In 1952, Hap opted for a change of pace and retired from storekeeping. Naturally that meant moving out of the second-floor living space. He and Hulda acquired a house just across the street from Winslow Methodist Church. They were returning to almost the same spot where they had lived in the early 1930s, the Lavina Martin home having been located just south of the church. Hap became a postal carrier, a natural occupation for a former postmaster to slip into.

Hap was a fifty-year member of Masonic Lodge #564 in Winslow.

Hap passed away 13 May 1972 in Winslow. Hulda survived him by decades. She remained in the general vicinity, finally passing away at Lena Living Center in Lena, Stephenson County, IL 28 December 2006 at the impressive age of one hundred one.

Both husband and wife were buried at Rock Lily Cemetery, Winslow, IL, amid many graves of the Hastings clan.


This four-generations photograph was taken at the 75th-birthday celebration for Hap’s grandmother Ann Hastings (aka Barbara Ann Spece Hastings) held at Ann’s home near Browntown, Green County, WI in June, 1924. An area newspaper, the Monroe Sun, published a short article about the event and included this image. (This scan was made from an original print, not from the newsprint version.) Hap is holding his infant son, Jerry. His father Frank is on the other side of the birthday gal.

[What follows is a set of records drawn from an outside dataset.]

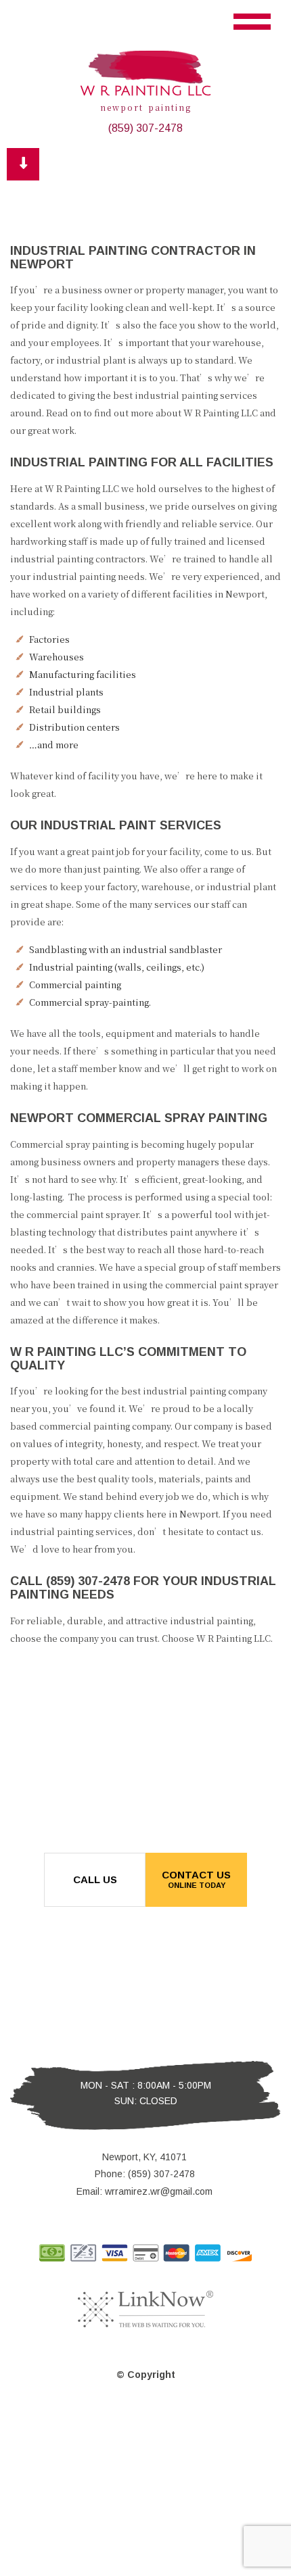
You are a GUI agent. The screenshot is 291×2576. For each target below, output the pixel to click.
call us (95, 1879)
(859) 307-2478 (145, 128)
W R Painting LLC (146, 91)
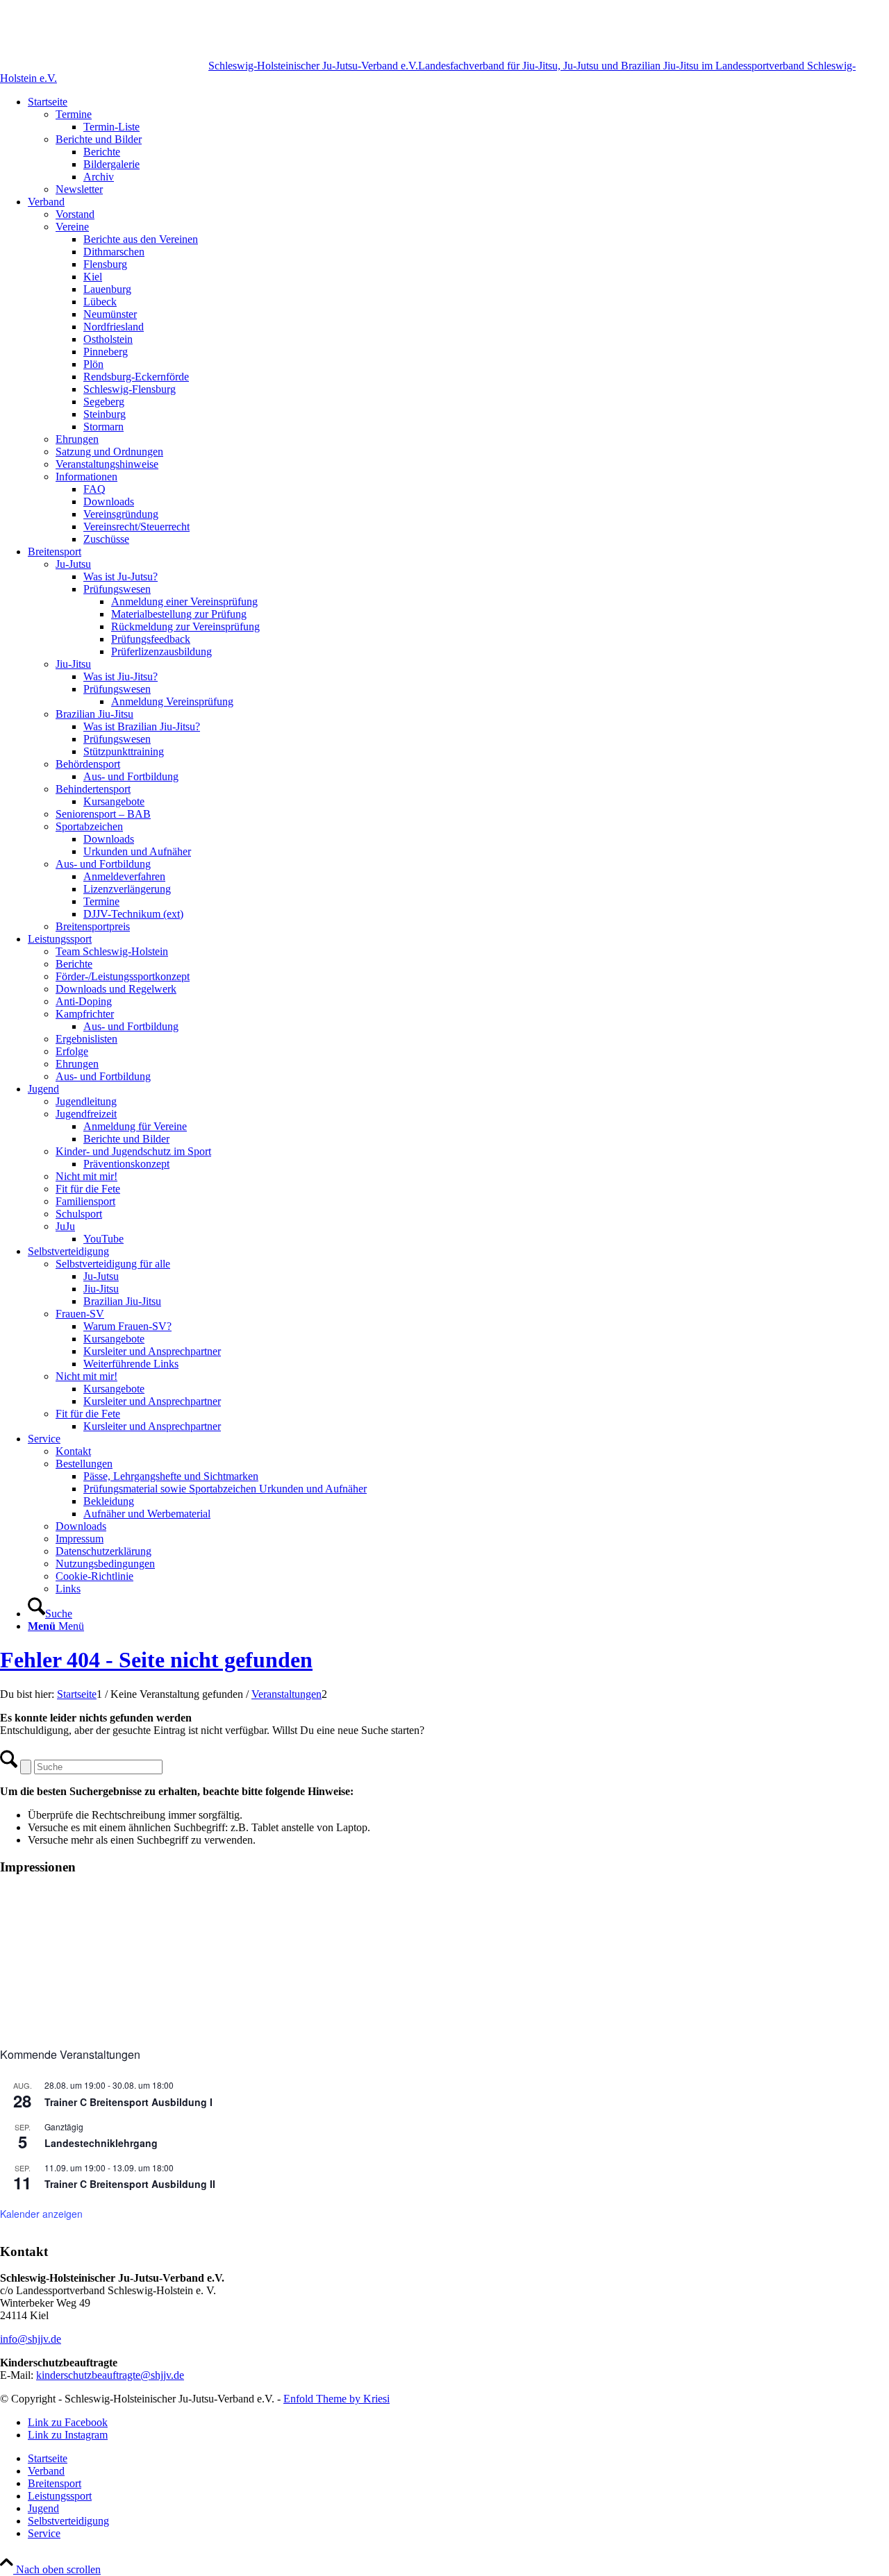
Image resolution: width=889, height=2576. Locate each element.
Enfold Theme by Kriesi (336, 2399)
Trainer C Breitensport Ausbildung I (128, 2102)
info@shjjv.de (30, 2339)
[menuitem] (458, 146)
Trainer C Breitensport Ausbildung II (129, 2184)
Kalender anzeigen (41, 2214)
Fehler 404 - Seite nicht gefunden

Descendants of Leland Francis Hastings and Hulda Jane Blaisdell

Details of Generation Five -- the great-great-grandchildren of Nathaniel Martin and Hannah Strader -- are kept off-line. However, we can say that Hap’s line consists of sons Jerry and Ike (6 September 1924 - 14 April 2017), five biological grandchildren, two step-grandchildren, nine assorted great-grandchildren, and at least three great-great grandchildren.